Вот уже показался этот легендарный остров. Просим Юрия Ивановича вести лодку так, чтобы удобно было сделать хорошие съемки. Слегка приближаемся к берегу… и «хватаем» винтом каменное ложе реки. Мотор глохнет. На веслах добираемся до берега. Кажется, приехали основательно. Пока мужчины осматривают двигатель, мы с Ику, захватив фотокамеры, отправляемся бродить по берегу. Я нахожу великолепный экземпляр астры сибирской, затем наше внимание привлекает скалистый выступ сопки, вдающийся в реку. Множество мелких скал, обращенных лицом к реке, похожи на фигурки людей. Неужели юкагирские шаманы, стерегущие остров и воды великой реки?!!! Где-то здесь должно находиться священное место, которому поклонялись древние юкагиры. По смутным воспоминаниям современных представителей этого народа, в этих местах были древние захоронения соплеменников, умерших насильственной смертью. Возможно, обрывки неясного знания связаны с рассказом, записанным В. Иохельсоном на Ясачной в 1896 году. Согласно ему, к северу от устья Коркодона  еще в конце 19 столетия были остатки висячей могилы, где похоронен юкагир по имени Шилга. Его убил медведь на устье Омолона, но любящий отец, коркодонец по происхождению, привез его останки и похоронил на двух высоких деревьях.

     Поломка серьезная. Решено идти сплавом до устья Столбовой, где прямо на берегу находится база одного из сеймчанских охотников, и там более внимательно осмотреть мотор.

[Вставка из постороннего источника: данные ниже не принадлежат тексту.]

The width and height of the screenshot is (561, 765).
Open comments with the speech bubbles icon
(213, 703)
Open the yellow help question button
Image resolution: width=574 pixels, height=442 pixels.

     Нашему приезду рады. Знакомимся, рассказываем сеймчанские новости. Саша - хозяин базы - суетится у костра и угощает нас крутым колымским чаем. Фотографируем, любуемся скалистым островом. Вот он, совсем рядом, перед нашими глазами. Долгожданная встреча с ним радует, но…скоро наша радость угасает. Оказывается, мы не просто сломали винт, но изуродовали вал, который отремонтировать в походных условиях не представляется возможным, запасного тоже нет. До Сеймчана 370 километров безлюдной тайги, до Зырянки почти  двести. Рации нет. После недолгого совещания приходим к выводу, что нужно остаться на Столбовой и ждать баржу, на которую мы погрузили свой бензин, поднять на нее лодку и добираться до Зырянки на барже. По нашим расчетам это судно идет по нашим следам и  должно  быть уже на подходе к Столбовой. Мы с Ику в пределах видимости гуляем по окрестностям. Далеко в сторону уходить опасно. Саша рассказал, что днем он заготавливает бревна для будущей бани, а каждую ночь здесь бродит медведь, не давая  нормально отдохнуть. Сама охотничья база находится дальше в тайге, здесь же, на берегу, нет никаких капитальных строений, кроме палатки и нескольких жердей, обтянутых марлей. Жилье, так сказать, по погоде: в дождь – палатка, в ясную погоду – марлевый полог.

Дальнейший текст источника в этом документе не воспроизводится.